The camera-ready phase will have more detailed formatting requirements than the initial submission phase. Authors are invited to consult these camera-ready instructions preemptively.

Submission process

Submitted papers will be peer-reviewed on the basis of technical quality, relevance, significance, and clarity. If a submission is not accepted as a full length paper, it may still be accepted either as a short paper or as an extended abstract. In such cases, authors will be asked to reduce the length of the submission accordingly. Authors of all accepted papers will be asked to execute revisions, based on the reviewers’ comments.

Camera-ready submission instructions

Accepted papers are to be revised and submitted as a camera-ready version. Reviewers’ comments should be taken into account and should guide appropriate revisions. The camera-ready submission must include the compiled PDF and all source files needed for compilation—including the LaTex file, reference file, and figures.

By submitting a camera-ready paper, the author(s) agree that at least one author will attend the conference and give a presentation of the paper.
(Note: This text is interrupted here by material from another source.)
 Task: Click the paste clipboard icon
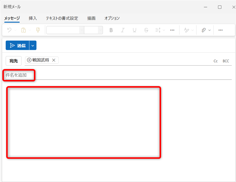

At least one author must be registered by the deadline for camera-ready submissions.

Camera-ready submissions that do not comply with all given requirements might have to be excluded from the conference proceedings.

After formatting the paper as explained below, please follow the subsequent instructions for submitting a zip/tar file that contains your camera-ready paper sources:

  1. Visit the EasyChair website and log in.
  2. Choose Role: author for the conference ANTS 2020.
  3. Click on the magnifying lens symbol in the column View for your submission(s).
  4. Click on Add or update files at the top right of the page.
  5. Upload either a zip archive or a tgz archive by clicking on Choose file.
  6. Finalize your submission by clicking on Submit.

Deadline for submission: July 24, 2020

Formatting instructions

Papers must be prepared in the LNCS Springer LaTeX style, using the default font and font size. Authors should consult Springer’s authors’ guidelines and use their proceedings template for LaTeX, for the preparation of their papers. Please download the LNCS Springer LaTeX template package (zip, 294 Kb) and authors' guidelines (pdf, 288 Kb) directly from the Springer website. The LaTeX class and references style (llncs.cls and splncs04.bst) included in this package should not be modified. Please also download and consult the ANTS 2020 sample LaTeX document (zip, 203 Kb), which shows the correct options to use within the Springer template.

Your submission should be uploaded as a compressed archive (zip, tgz), containing the final camera-ready versions of the following:

  • the compiled PDF (pdf),
  • the main LaTeX file (tex),
  • the references file (both in bib and bbl),
  • and all figures, where applicable (pdf, eps, png, jpeg, tiff, bmp).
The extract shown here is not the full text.